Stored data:

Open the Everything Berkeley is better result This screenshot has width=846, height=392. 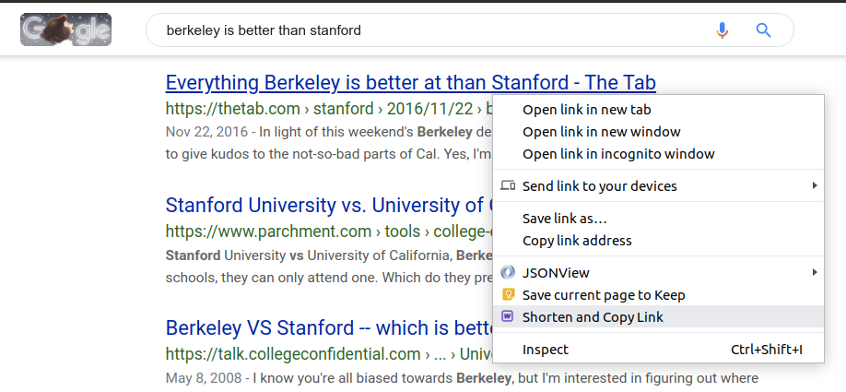click(323, 83)
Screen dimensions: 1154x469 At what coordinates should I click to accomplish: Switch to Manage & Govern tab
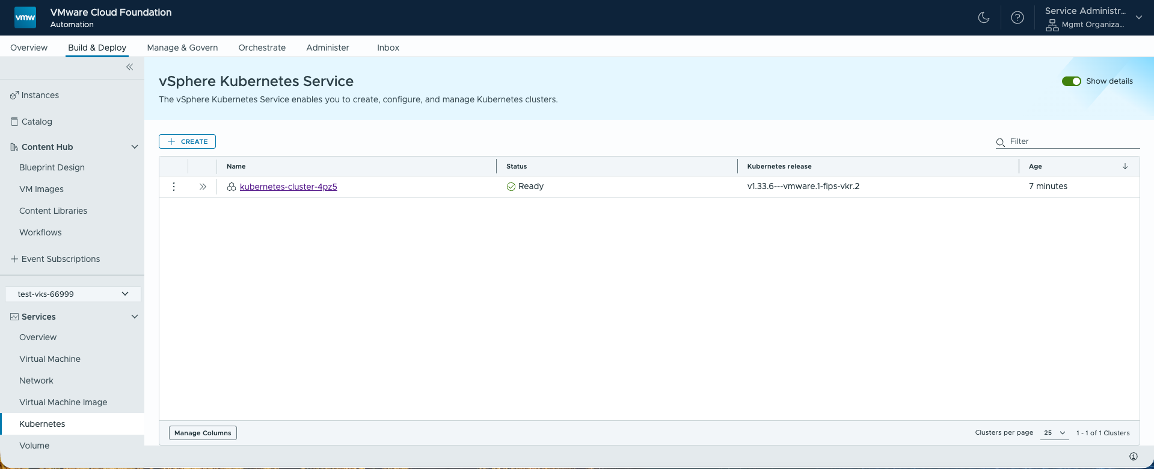pyautogui.click(x=182, y=48)
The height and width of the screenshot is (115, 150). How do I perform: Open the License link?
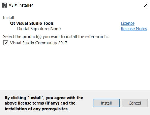(x=127, y=23)
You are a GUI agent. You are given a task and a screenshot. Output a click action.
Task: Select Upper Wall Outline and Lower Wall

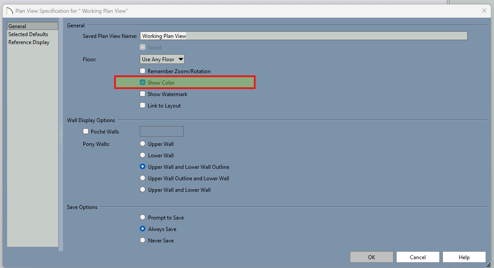pos(142,178)
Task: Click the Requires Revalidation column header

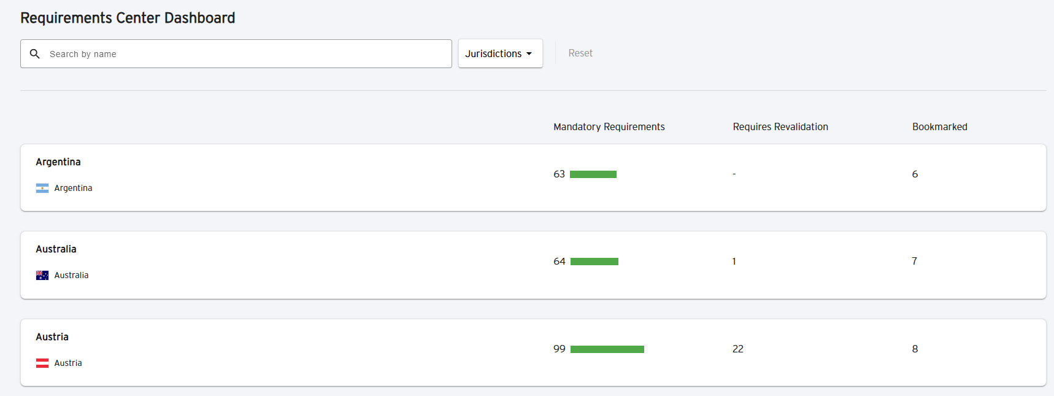Action: tap(780, 127)
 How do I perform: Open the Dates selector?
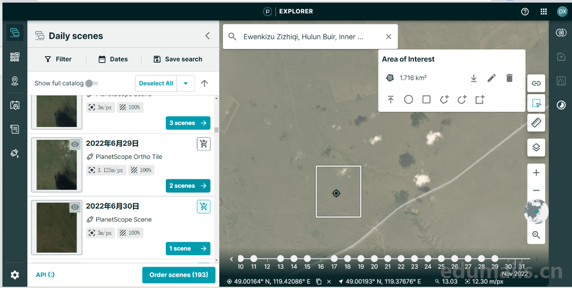click(113, 59)
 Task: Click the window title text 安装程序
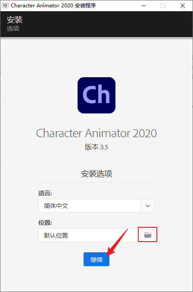point(85,6)
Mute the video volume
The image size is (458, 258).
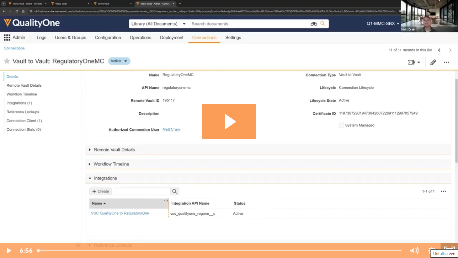[414, 250]
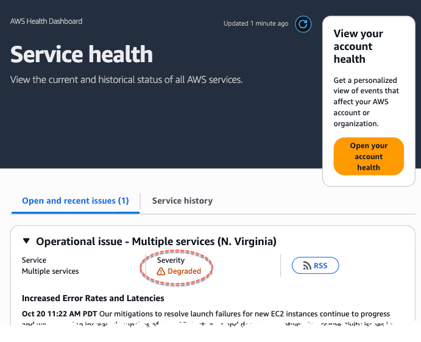Click the Service health page heading
Screen dimensions: 421x342
[x=82, y=55]
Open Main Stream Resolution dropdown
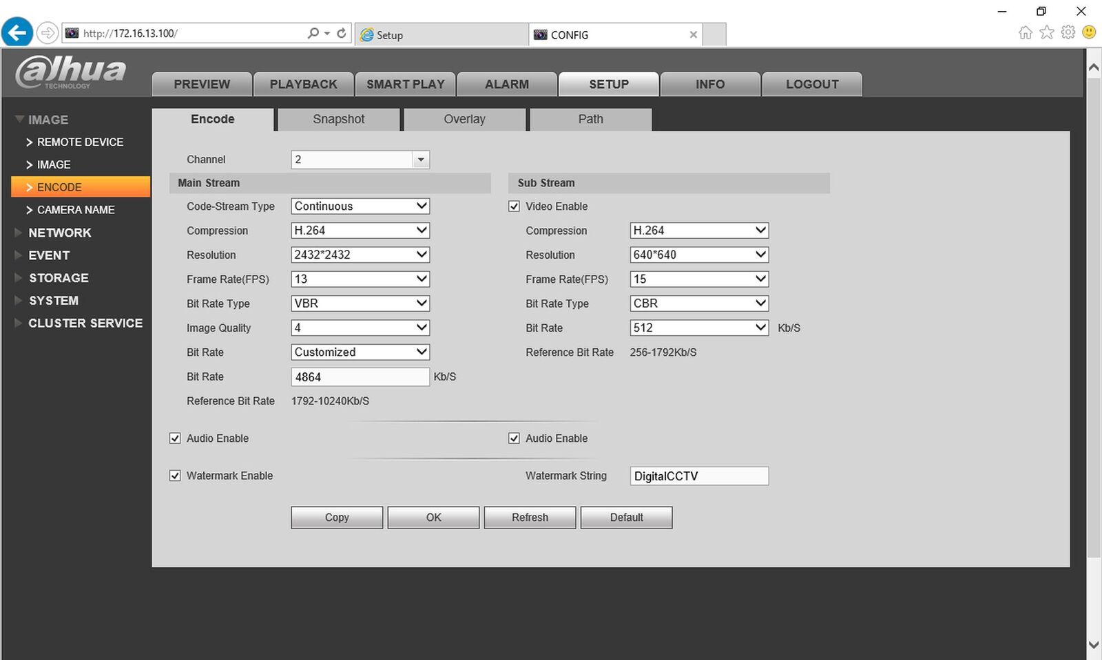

_WORK INSTRUCTION_
Starting at the line that contains "Task: Select Upper", please write out every line to the end of the entries, inclusive, copied exactly and with pictures omitted.

_SOLUTION TO THIS TASK_
Task: Select Upper Wall Outline and Lower Wall

pos(142,178)
Task: Click the Requires Revalidation column header

Action: tap(780, 127)
 How do I perform: Open the Dates selector?
click(113, 59)
 Task: Click the window title text 安装程序
point(85,6)
Mute the video volume
The image size is (458, 258).
[414, 250]
Click the Service health page heading
Screen dimensions: 421x342
[x=82, y=55]
Open Main Stream Resolution dropdown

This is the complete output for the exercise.